_Your assignment_
With pictures omitted, restate the data word for word.

_Data for processing_
****

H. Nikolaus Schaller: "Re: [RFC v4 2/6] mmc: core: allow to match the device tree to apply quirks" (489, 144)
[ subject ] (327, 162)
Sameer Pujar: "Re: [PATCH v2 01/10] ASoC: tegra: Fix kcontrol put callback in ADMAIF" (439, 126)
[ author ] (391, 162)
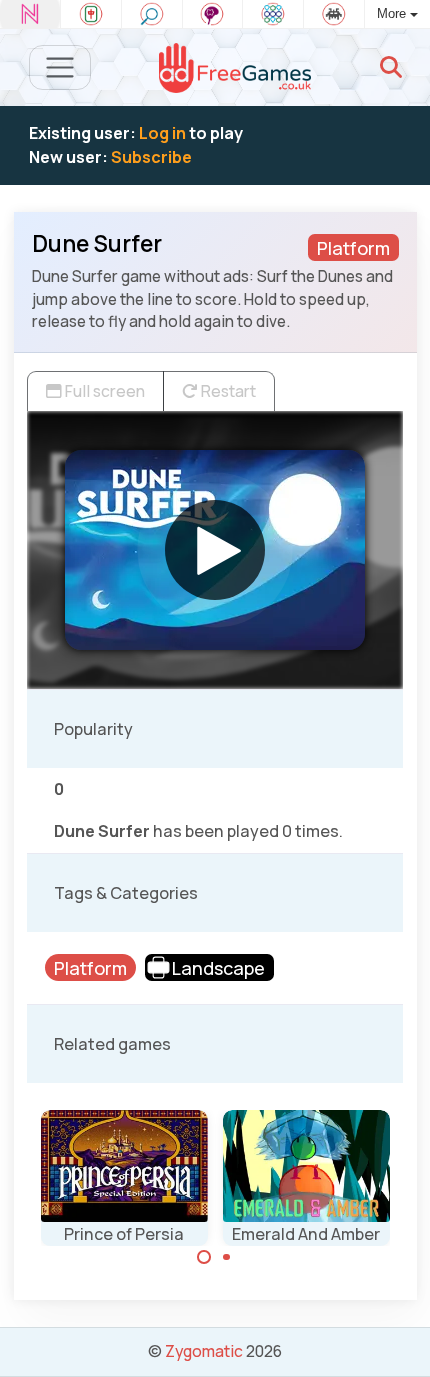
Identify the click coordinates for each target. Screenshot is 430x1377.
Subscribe (151, 157)
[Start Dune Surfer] (215, 550)
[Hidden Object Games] (152, 14)
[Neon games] (30, 14)
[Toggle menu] (60, 67)
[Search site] (391, 67)
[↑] (400, 1338)
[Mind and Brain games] (213, 14)
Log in (162, 133)
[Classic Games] (334, 14)
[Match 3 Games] (273, 14)
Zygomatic (204, 1351)
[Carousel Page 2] (227, 1257)
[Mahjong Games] (91, 14)
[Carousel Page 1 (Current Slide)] (204, 1257)
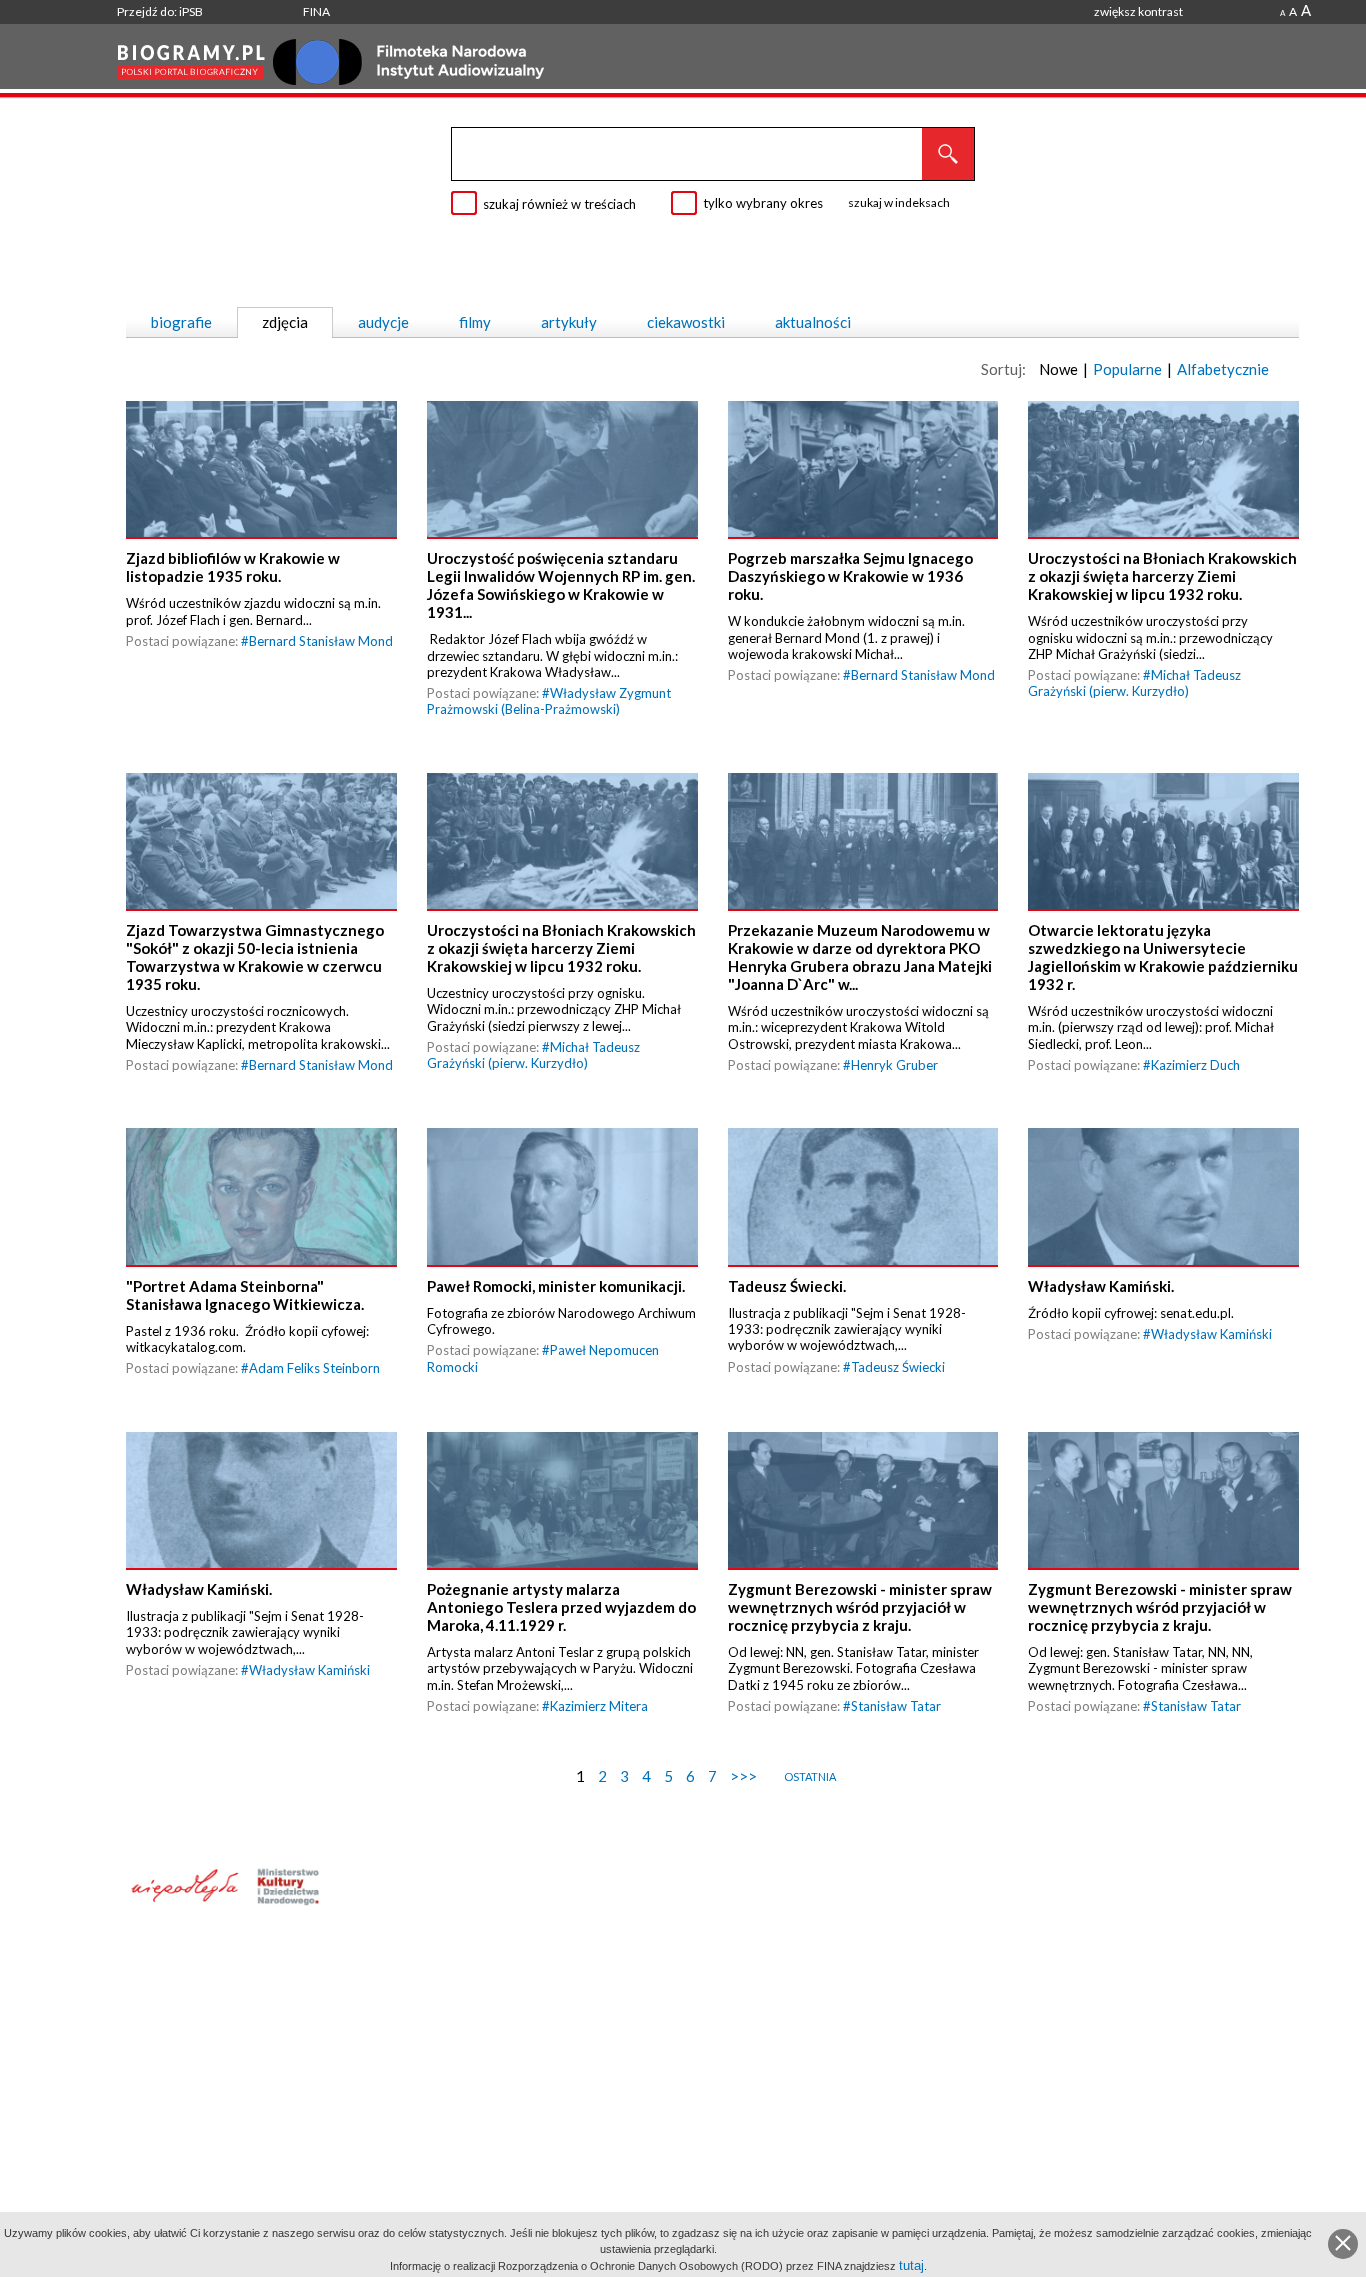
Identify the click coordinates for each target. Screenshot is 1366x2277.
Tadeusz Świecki (898, 1367)
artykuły (569, 322)
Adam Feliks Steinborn (314, 1368)
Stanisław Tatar (896, 1706)
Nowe (1058, 369)
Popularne (1127, 369)
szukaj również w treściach (559, 204)
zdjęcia (285, 322)
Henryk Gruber (894, 1065)
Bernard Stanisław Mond (321, 641)
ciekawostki (686, 322)
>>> (743, 1776)
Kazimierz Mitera (599, 1706)
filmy (475, 322)
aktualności (813, 322)
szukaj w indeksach (899, 202)
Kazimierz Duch (1195, 1065)
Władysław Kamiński (1211, 1334)
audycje (383, 322)
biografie (181, 322)
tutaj (911, 2265)
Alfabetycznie (1223, 369)
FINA (316, 11)
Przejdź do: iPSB (160, 11)
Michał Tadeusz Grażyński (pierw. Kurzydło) (1134, 683)
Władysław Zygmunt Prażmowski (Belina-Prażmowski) (549, 701)
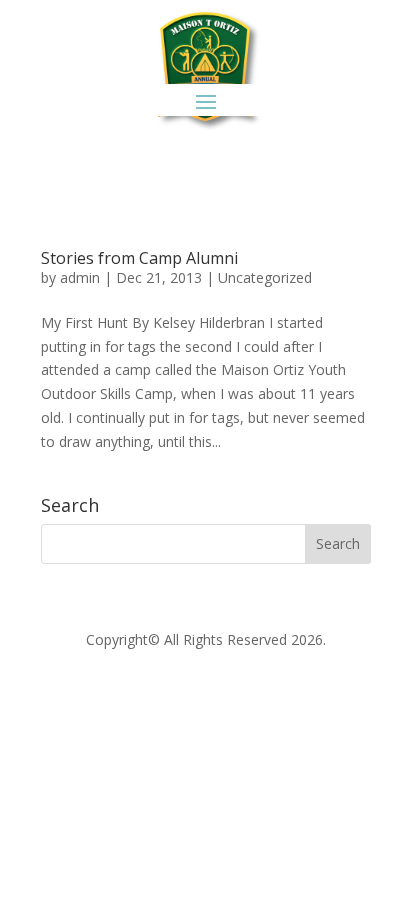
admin (80, 277)
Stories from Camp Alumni (139, 258)
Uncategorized (265, 277)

****

_Written answer_
H. Nikolaus Schaller: "Re: [RFC v4 2/6] mmc: core: allow to match the device tree to apply quirks" (489, 144)
[ subject ] (327, 162)
Sameer Pujar: "Re: [PATCH v2 01/10] ASoC: tegra: Fix kcontrol put callback in ADMAIF" (439, 126)
[ author ] (391, 162)
Identify the click coordinates for each target. Screenshot is 430x1377.
Subscribe (151, 157)
[Start Dune Surfer] (215, 550)
[Hidden Object Games] (152, 14)
[Neon games] (30, 14)
[Toggle menu] (60, 67)
[Search site] (391, 67)
[↑] (400, 1338)
[Mind and Brain games] (213, 14)
Log in (162, 133)
[Classic Games] (334, 14)
[Match 3 Games] (273, 14)
Zygomatic (204, 1351)
[Carousel Page 2] (227, 1257)
[Mahjong Games] (91, 14)
[Carousel Page 1 (Current Slide)] (204, 1257)
Identify the click coordinates for each target. Screenshot is 1366x2277.
Tadeusz Świecki (898, 1367)
artykuły (569, 322)
Adam Feliks Steinborn (314, 1368)
Stanisław Tatar (896, 1706)
Nowe (1058, 369)
Popularne (1127, 369)
szukaj również w treściach (559, 204)
zdjęcia (285, 322)
Henryk Gruber (894, 1065)
Bernard Stanisław Mond (321, 641)
ciekawostki (686, 322)
>>> (743, 1776)
Kazimierz Mitera (599, 1706)
filmy (475, 322)
aktualności (813, 322)
szukaj w indeksach (899, 202)
Kazimierz Duch (1195, 1065)
Władysław Kamiński (1211, 1334)
audycje (383, 322)
biografie (181, 322)
tutaj (911, 2265)
Alfabetycznie (1223, 369)
FINA (316, 11)
Przejdź do: iPSB (160, 11)
Michał Tadeusz Grażyński (pierw. Kurzydło) (1134, 683)
Władysław Zygmunt Prażmowski (Belina-Prażmowski) (549, 701)
admin (80, 277)
Stories from Camp Alumni (139, 258)
Uncategorized (265, 277)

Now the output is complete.